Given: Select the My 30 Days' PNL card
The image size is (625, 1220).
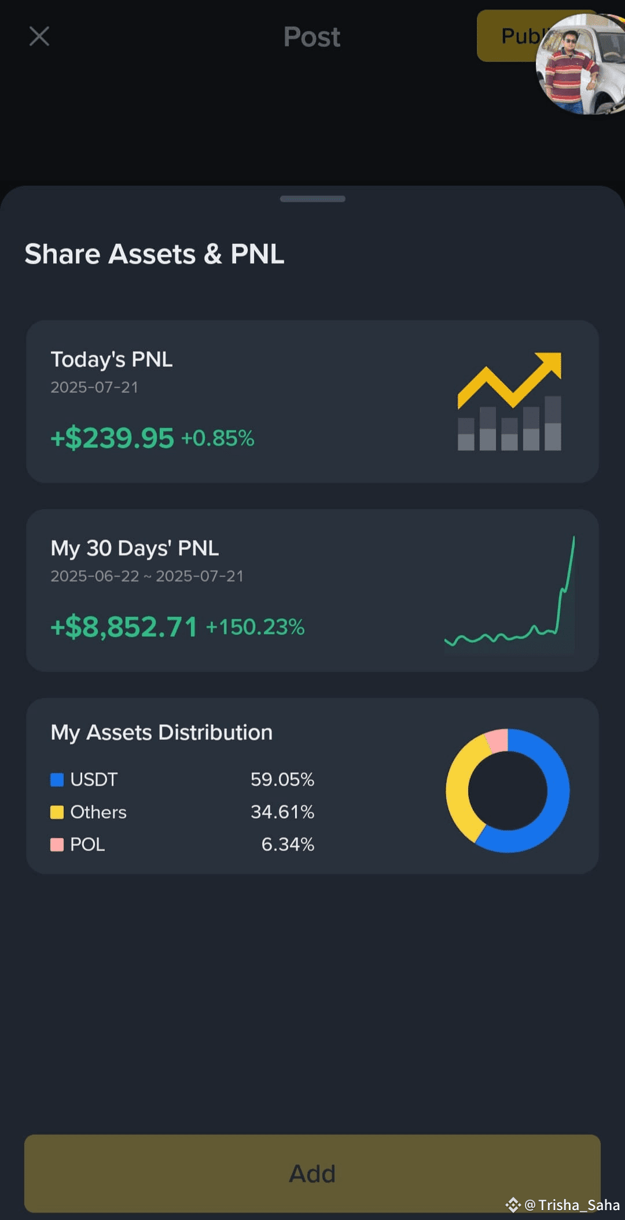Looking at the screenshot, I should pyautogui.click(x=313, y=590).
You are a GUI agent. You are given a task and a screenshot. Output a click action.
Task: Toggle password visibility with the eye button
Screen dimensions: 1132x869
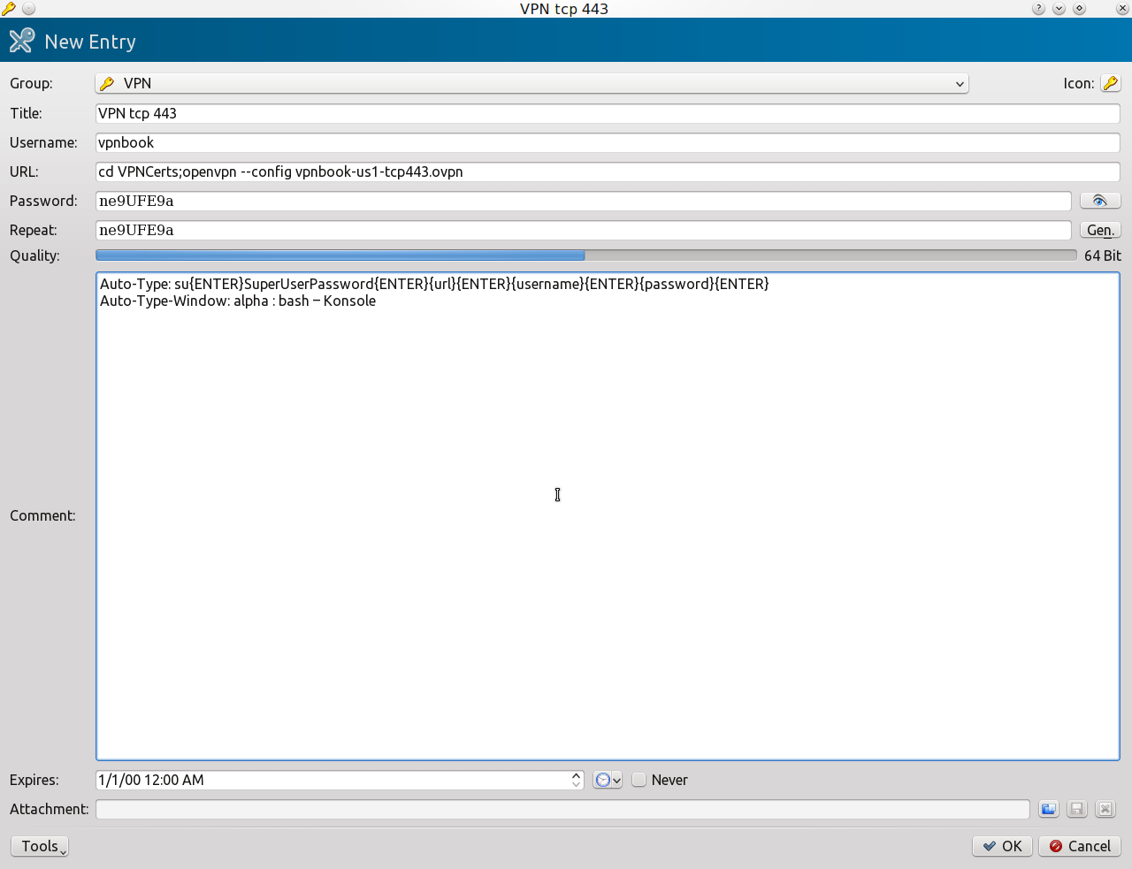(x=1099, y=201)
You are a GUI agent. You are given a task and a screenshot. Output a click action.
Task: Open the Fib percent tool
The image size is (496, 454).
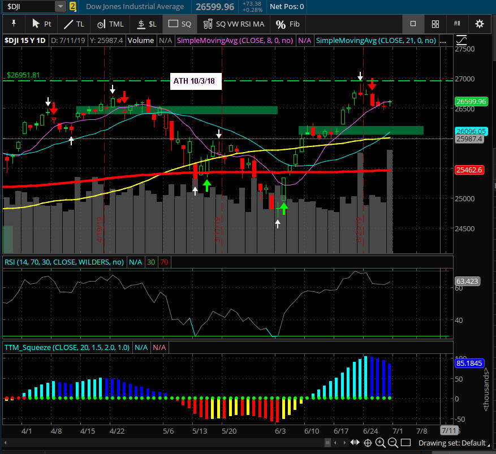(287, 24)
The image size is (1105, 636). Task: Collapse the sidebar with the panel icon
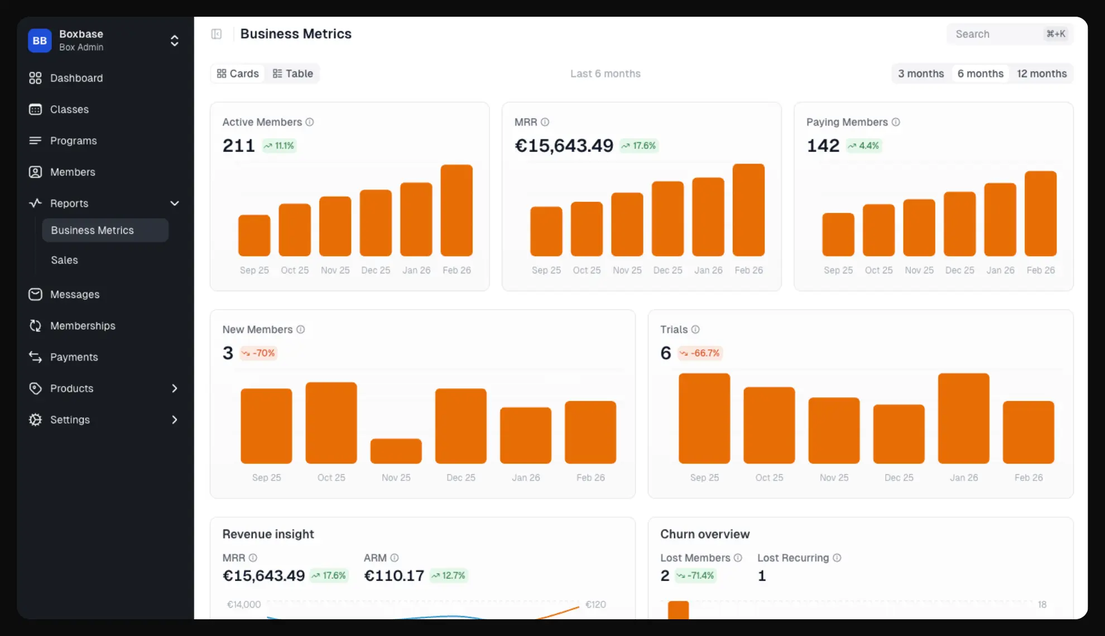217,33
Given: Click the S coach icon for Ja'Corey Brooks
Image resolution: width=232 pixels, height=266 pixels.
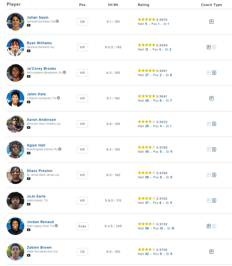Looking at the screenshot, I should pyautogui.click(x=214, y=73).
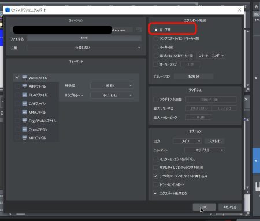This screenshot has height=221, width=260.
Task: Enable the オーバーラップ checkbox
Action: (x=155, y=64)
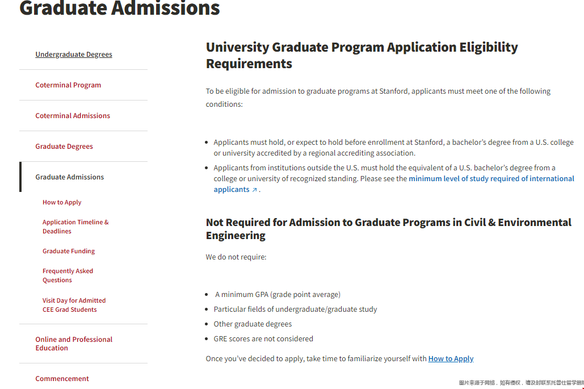
Task: Click the active Graduate Admissions sidebar item
Action: coord(70,177)
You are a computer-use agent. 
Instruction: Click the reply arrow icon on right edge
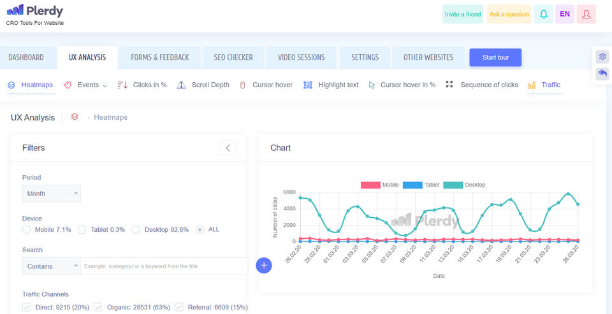602,74
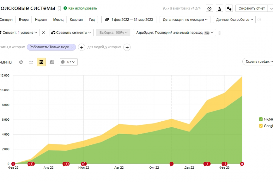The width and height of the screenshot is (273, 182).
Task: Click the 'Сохранить отчет' button
Action: click(x=251, y=8)
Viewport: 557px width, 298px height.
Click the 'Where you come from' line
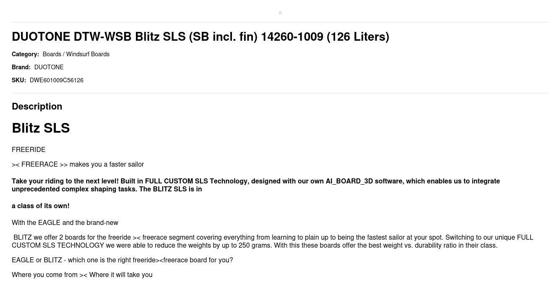pos(82,275)
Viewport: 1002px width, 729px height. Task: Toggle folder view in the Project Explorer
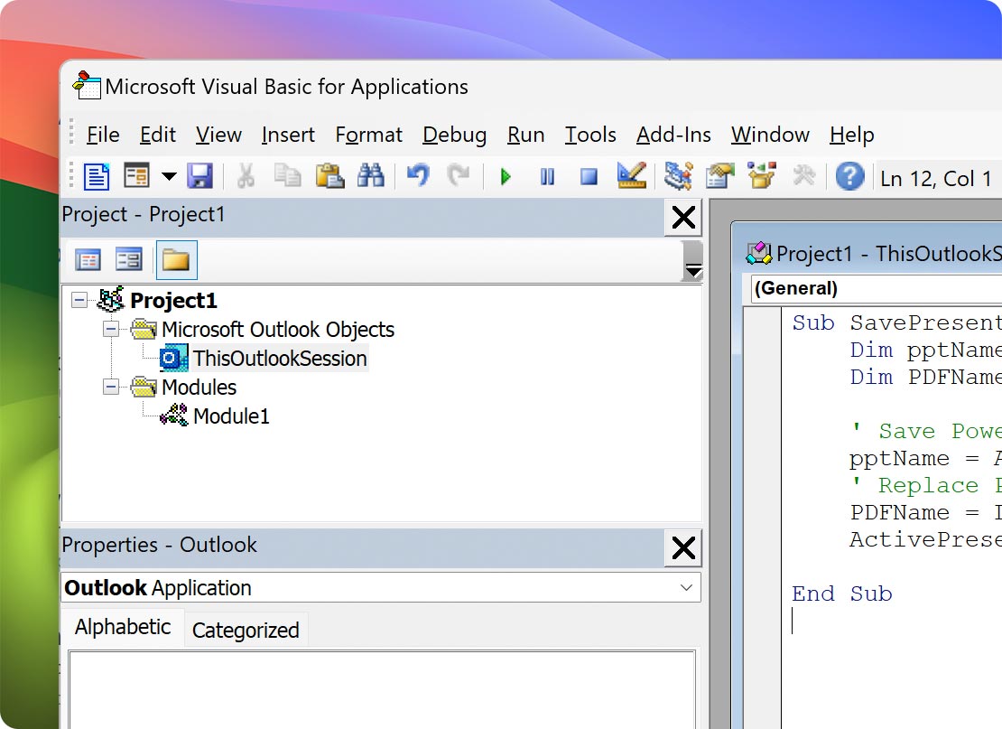tap(176, 259)

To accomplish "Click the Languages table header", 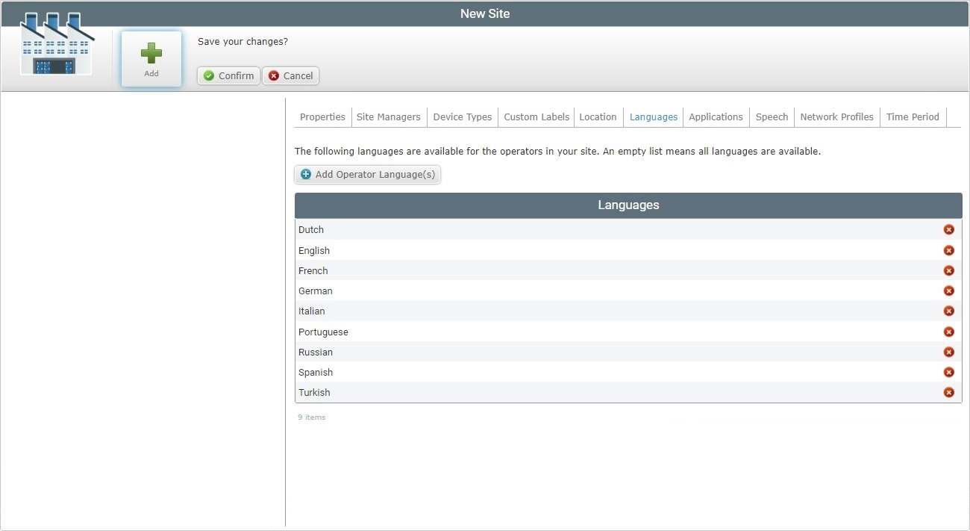I will coord(628,205).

────────────────

Please state how many lines of the listing above contain the word "size", and reply with the number alone.

3